WHAT YOU NEED TO DO -
Go through the data and report each line that holds the string "yellow".

DATA SUPPLIED -
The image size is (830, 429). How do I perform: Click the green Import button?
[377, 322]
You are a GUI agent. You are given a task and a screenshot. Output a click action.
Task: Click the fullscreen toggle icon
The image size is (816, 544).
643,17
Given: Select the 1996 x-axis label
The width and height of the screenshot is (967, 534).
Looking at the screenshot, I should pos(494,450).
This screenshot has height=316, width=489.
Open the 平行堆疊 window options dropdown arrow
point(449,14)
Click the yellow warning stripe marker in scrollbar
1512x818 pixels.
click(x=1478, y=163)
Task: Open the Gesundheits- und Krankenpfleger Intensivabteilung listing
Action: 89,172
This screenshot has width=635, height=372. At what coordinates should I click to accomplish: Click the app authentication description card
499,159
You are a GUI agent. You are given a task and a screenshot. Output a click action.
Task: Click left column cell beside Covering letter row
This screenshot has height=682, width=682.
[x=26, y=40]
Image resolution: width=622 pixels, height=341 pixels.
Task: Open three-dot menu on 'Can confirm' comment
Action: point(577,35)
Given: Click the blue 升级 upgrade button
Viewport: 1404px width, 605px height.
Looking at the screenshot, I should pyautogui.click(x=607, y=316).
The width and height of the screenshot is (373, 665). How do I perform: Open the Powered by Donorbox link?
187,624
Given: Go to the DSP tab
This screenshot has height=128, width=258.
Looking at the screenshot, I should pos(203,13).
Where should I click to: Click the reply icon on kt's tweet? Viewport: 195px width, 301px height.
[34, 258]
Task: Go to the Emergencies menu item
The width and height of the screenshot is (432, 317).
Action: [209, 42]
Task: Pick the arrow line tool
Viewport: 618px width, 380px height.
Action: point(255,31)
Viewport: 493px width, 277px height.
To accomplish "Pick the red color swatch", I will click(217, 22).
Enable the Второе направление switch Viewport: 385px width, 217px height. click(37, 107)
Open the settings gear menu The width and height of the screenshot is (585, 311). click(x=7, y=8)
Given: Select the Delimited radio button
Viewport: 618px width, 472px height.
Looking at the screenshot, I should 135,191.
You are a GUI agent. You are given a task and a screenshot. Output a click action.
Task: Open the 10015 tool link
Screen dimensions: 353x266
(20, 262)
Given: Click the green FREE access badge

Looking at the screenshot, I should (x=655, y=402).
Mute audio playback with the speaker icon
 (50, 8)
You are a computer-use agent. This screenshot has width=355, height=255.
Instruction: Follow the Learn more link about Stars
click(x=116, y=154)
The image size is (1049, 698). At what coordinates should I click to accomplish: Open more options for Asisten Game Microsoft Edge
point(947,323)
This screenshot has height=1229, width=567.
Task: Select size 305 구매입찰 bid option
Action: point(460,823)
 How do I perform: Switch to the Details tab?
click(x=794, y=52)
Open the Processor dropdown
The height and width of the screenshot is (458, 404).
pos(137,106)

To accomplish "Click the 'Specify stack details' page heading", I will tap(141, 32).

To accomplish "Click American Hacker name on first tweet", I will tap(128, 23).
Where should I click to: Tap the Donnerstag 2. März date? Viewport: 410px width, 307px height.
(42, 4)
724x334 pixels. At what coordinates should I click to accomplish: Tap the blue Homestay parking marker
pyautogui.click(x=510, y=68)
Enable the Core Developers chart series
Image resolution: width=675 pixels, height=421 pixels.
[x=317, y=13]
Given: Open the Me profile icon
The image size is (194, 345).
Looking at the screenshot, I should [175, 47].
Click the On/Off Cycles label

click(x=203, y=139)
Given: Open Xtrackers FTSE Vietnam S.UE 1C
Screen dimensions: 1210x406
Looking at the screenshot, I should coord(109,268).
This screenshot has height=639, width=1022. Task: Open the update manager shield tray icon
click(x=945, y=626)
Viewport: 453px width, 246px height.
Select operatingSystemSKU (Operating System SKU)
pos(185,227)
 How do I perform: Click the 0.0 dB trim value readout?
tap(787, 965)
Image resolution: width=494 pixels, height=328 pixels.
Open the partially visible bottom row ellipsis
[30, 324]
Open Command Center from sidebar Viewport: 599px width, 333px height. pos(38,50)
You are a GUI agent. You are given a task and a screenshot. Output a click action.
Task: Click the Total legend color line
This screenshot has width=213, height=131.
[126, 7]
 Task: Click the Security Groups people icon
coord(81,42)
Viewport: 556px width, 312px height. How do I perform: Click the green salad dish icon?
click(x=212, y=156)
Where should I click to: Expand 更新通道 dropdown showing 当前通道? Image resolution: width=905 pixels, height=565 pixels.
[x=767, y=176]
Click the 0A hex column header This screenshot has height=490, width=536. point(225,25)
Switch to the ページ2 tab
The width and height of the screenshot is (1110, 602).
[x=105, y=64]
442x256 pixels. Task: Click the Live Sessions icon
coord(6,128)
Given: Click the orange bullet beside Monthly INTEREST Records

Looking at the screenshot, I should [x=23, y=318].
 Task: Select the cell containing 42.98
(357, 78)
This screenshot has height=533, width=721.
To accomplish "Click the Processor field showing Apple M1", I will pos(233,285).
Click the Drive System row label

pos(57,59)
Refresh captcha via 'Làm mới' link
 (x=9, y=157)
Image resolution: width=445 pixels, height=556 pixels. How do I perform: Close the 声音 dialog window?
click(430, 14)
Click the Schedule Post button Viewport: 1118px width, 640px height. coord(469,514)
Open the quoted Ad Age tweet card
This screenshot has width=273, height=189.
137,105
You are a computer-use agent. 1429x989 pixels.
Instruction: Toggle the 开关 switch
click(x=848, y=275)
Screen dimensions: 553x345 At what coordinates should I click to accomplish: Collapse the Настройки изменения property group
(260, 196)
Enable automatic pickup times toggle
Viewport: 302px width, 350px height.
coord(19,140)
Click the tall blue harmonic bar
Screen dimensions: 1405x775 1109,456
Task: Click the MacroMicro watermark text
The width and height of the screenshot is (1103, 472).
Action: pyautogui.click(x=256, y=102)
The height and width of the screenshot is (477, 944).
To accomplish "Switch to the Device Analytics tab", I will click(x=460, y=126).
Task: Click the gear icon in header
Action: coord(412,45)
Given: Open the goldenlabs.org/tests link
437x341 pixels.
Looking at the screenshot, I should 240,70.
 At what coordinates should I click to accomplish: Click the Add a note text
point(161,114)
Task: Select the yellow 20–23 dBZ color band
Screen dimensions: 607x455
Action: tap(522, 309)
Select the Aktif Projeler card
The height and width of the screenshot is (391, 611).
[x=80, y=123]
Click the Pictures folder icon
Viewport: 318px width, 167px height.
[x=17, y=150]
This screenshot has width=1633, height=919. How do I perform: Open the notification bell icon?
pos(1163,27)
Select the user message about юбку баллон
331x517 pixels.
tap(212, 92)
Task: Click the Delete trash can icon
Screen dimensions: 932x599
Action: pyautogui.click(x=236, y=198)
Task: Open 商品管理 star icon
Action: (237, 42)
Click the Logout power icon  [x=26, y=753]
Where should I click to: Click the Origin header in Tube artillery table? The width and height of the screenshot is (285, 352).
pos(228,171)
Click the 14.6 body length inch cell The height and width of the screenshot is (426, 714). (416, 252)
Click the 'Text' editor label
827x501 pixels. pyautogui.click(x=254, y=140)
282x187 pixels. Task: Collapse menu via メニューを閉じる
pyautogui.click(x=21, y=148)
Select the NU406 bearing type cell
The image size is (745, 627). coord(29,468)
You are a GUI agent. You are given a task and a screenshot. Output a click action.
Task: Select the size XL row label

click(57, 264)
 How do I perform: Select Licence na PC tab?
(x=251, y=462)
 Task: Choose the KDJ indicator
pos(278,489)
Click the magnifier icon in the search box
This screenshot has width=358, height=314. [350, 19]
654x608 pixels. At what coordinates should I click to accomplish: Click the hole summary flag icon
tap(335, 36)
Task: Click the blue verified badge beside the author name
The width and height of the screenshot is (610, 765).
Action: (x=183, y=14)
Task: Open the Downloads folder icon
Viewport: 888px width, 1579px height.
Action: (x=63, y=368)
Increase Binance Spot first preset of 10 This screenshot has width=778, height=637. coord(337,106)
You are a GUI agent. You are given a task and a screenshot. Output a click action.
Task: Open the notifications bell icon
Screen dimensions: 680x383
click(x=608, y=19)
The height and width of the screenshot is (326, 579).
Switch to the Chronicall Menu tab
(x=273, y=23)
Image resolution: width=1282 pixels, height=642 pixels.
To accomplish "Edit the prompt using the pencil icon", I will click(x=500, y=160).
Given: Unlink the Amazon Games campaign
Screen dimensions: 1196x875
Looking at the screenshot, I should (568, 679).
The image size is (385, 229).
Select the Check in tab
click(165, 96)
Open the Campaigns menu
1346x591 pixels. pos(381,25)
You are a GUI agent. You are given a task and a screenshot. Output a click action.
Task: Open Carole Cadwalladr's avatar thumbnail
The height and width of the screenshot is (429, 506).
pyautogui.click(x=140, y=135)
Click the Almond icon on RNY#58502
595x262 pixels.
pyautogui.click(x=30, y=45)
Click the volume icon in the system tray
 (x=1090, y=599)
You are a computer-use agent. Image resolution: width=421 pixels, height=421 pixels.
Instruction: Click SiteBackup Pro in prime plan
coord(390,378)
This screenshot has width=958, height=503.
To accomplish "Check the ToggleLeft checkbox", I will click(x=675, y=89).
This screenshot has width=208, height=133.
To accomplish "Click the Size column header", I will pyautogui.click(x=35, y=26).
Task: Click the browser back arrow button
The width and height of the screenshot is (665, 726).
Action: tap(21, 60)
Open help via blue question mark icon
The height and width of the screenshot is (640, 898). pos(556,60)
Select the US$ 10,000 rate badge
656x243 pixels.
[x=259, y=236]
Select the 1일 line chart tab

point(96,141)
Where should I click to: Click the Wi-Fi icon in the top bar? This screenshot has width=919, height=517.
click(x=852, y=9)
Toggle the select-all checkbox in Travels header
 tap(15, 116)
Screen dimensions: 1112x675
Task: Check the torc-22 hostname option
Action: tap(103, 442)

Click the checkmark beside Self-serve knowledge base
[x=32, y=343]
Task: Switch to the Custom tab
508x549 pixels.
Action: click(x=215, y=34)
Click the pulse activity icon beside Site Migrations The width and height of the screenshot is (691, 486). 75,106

FINISHED TASK -
Click the yellow warning stripe marker in scrollbar
Task: Select the yellow 20–23 dBZ color band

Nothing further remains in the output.